In a groundbreaking study, researchers explored a key evolutionary transition – from animals living in water to living on land – using a robot called MuddyBot.

Was a tail needed for ancient vertebrates to make the first steps from water onto dry land? That’s one of the conclusions of a new groundbreaking study, published in the journal Science on July 8, 2016.
The researchers studied this question by observing amphibious fish, then by building a robot they called MuddyBot and watching its movements. Finally, they applied mathematical models of movement to what they learned.
They found that, for the first critical steps out of a watery environment and onto a riverbank or mudflat, stabilizing the body with a tail “provided substantial benefits.”

Study co-author Daniel Goldman, an associate professor in the Georgia Tech School of Physics, said in a statement from the National Science Foundation, which supported the work, that he has:
… long been obsessed with the question of how the first creatures moved onto land.
He and his colleagues – from Georgia Institute of Technology, Carnegie Mellon University, Clemson University and National Institute for Mathematical and Biological Synthesis – explored the behavior and body mechanics of the African mudskipper, an amphibious fish that lives in tidal areas near shore.

They said the mudskipper is one of a handful of living organisms considered to be potentially close in body structure to the first terrestrial vertebrates, that is, creatures with a backbone including mammals, birds, reptiles, amphibians, and fishes.
Mudskippers are known to use their front fins and tail to move on land with a “crutching” motion. The researchers studied their motion in detail, recording the movements of mudskippers in a lab in a recreated environment they tried to make as similar as possible to ancient riverbanks, where early land-dwellers might have emerged. Goldman said:
We found when mudskippers are using their tail on a sufficiently inclined sandy slope they do pretty well and when they don’t, they don’t do well.
Next, the researchers developed a simplified, mudskipper-like version of a robot, which they call MuddyBot. They used MuddyBot to find out which coordinated motions of limb and tail were most effective on granular surfaces of different inclines.

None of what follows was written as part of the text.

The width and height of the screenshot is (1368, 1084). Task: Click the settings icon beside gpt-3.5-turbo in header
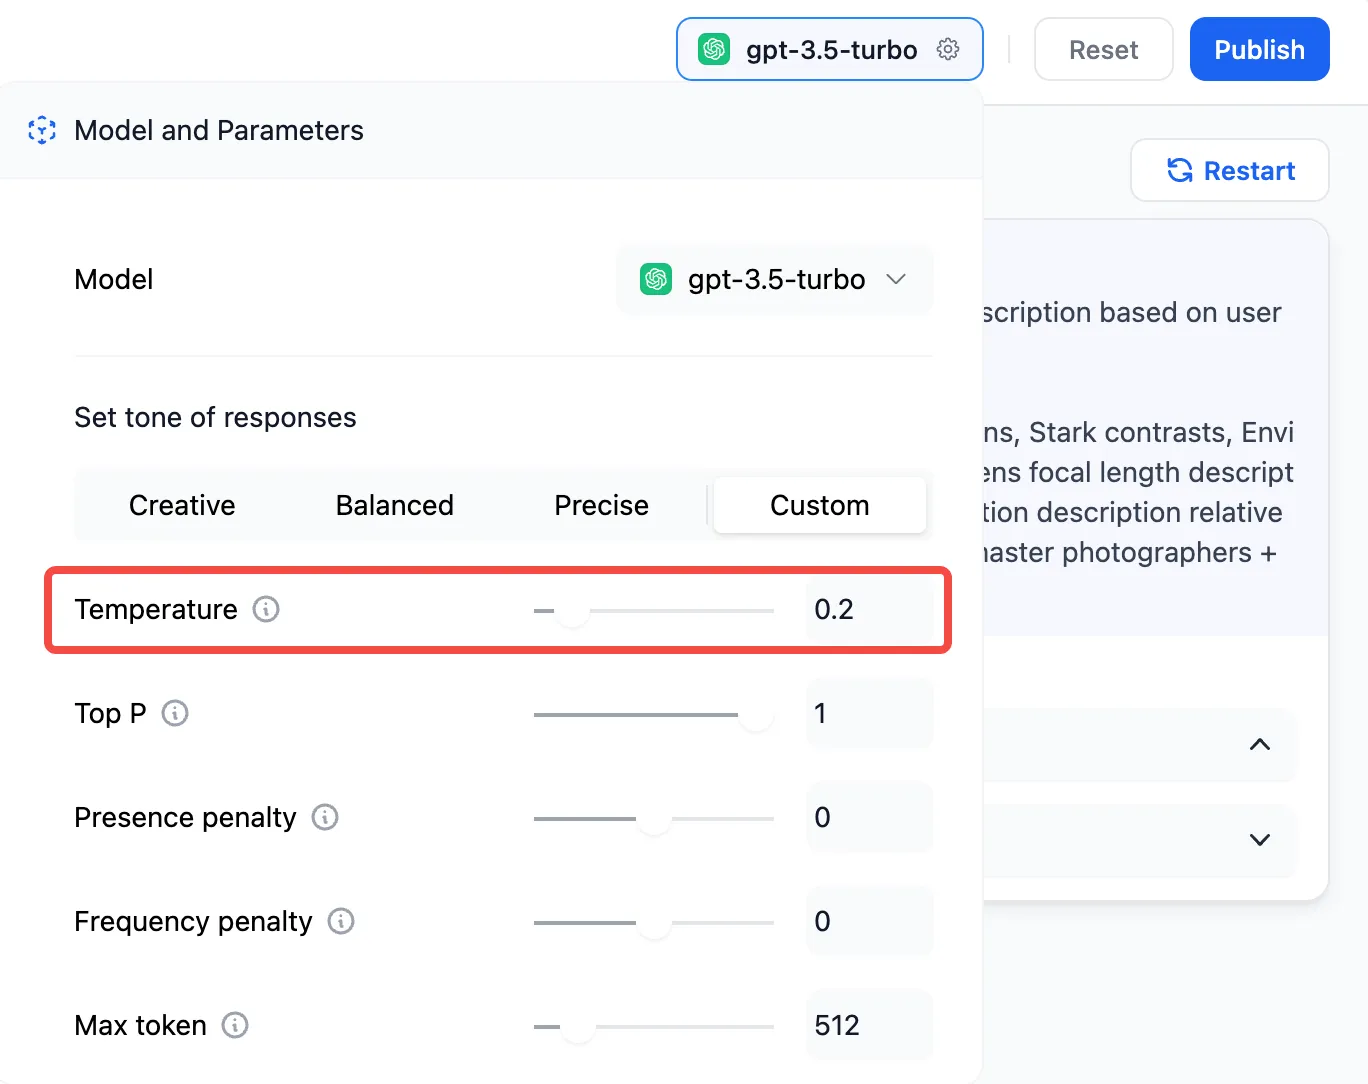[948, 49]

MuddyBot struggling along through a sand pit. The “crutching” motion that propels it forward is similar to how mudskippers walk on land, these researchers found. Image via Georgia Tech/ Clemson University/ Carnegie Mellon/ Popular Science.
Finally, the researchers used a mathematical and engineering method called geometric mechanics to analyze all the possible ways the MuddyBot can move in space and on different surfaces. They said this method helped them:
…determine what types of movement may or may not have allowed the creature to pull itself up onto a sandy or muddy slope.
Their conclusion: the first creatures to move from water to land may have had tails and may have used a crutching motion to move out of the water.
Bottom line: Researchers explored how ancient creatures moved from water to land, in part via a robot called MuddyBot.